AT HIS RIGHT HAND Barack Obama and Valerie Jarrett getting lunch last week in Chicago. Ms. Jarrett took Mr. Obama under her wing nearly two decades ago.

 

CHICAGO — On a dark afternoon last week, the road to Jerusalem and Beijing momentarily veered through the office of a real estate company here.

Valerie Jarrett, the company’s chief executive, had signed her resignation letter an hour earlier, and now she was taking phone calls from potential top diplomatic appointees.

“You don’t need to thank me,” she said soothingly to a booming male voice on her cellphone. “I just wanted you to have a chance to make your case.”

If someone were to rank the long list of people who helped Barack and Michelle Obama get where they are today, Ms. Jarrett would be close to the top. Nearly two decades ago, Ms. Jarrett swept the young lawyers under her wing, introduced them to a wealthier and better-connected Chicago than their own, and eventually secured contacts and money essential to Mr. Obama’s long-shot Senate victory.

» **DATA PROVIDED**

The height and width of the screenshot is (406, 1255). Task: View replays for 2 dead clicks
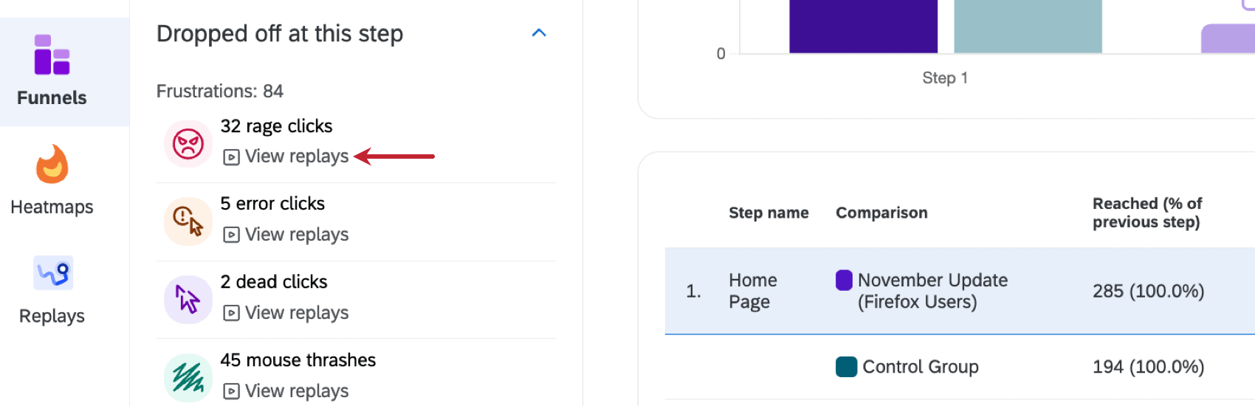[297, 313]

» **WHAT THIS TASK INVOLVES**
In the article about Valerie Jarrett, what position did she hold at the real estate company?

» **RESPONSE FOR THIS EXERCISE**
She was the company's chief executive.